А теперь, как мне казалось, я уже не был связан церковными ограничениями и правилами, а похабные и весьма причудливые истории, которые все до единого члены команды находили время мне рассказать, представлялись, коли на то пошло, лишь чуть более страшными, поскольку я знал, что теперь и сам могу позволить себе подобные приключения, если захочу. А сны мои между тем становились все более пылкими: это была странная смесь из видений обнаженной плоти и фрагментов услышанных за день рассказов. На вторую ночь после того, как мы миновали Сент-Килд, мне приснилось совершенно неестественное переплетение тел (египетская цыганка с ее змеей — из рассказа Джанни; плюс две сестры-близняшки из Финляндии — подарочек Илии; плюс толстая, но чертовски умелая генуэзка, о которой поведал Хорст); проснувшись, я обнаружил, что мы приближаемся к берегу. Впереди лежал длинный пляж из белого песка, расстилаясь, как пролитое молоко, ниже торчащих из вересковых пустошей скал.
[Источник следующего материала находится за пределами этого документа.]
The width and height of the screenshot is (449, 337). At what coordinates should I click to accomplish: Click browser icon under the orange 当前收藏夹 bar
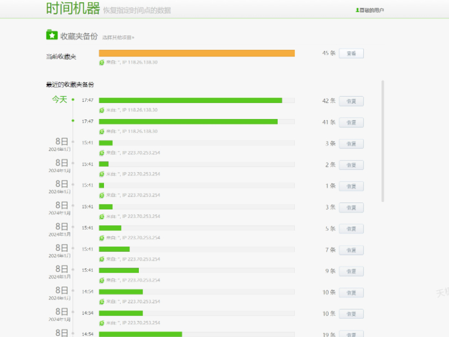coord(102,63)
Это был один из Гебридских островов, одинокий и необитаемый, если не считать диких овец, которые паслись здесь, брошенные поселенцами в незапамятные времена. С берега сбегал ручеек с пресной водой, и мы намеревались пополнить ее запасы. Свежая вода и свежая баранина! Экипаж «Кормарана» предпочитал пореже попадаться людям на глаза, учитывая характер своих занятий. Когда мы заходили в людную гавань, все дела делались на берегу — и никак иначе. Когда же доходило до пополнения запасов провизии или починки, капитан выбирал селения с дружественно настроенным по отношению к нам народом или уединенность безлюдных берегов. Наши запасы пресной воды подошли к концу, и хотя оставшегося хватило бы на плавание до Дублина, нам следовало, как объяснил мне Жиль, всеми способами отбиваться от тамошних торговцев, чье любопытство поистине ненасытно. А Гутхлаф, наш плотник, хотел заделать отскочившую доску обшивки и исправить всякие другие повреждения, полученные кораблем во время похода через море Мрака.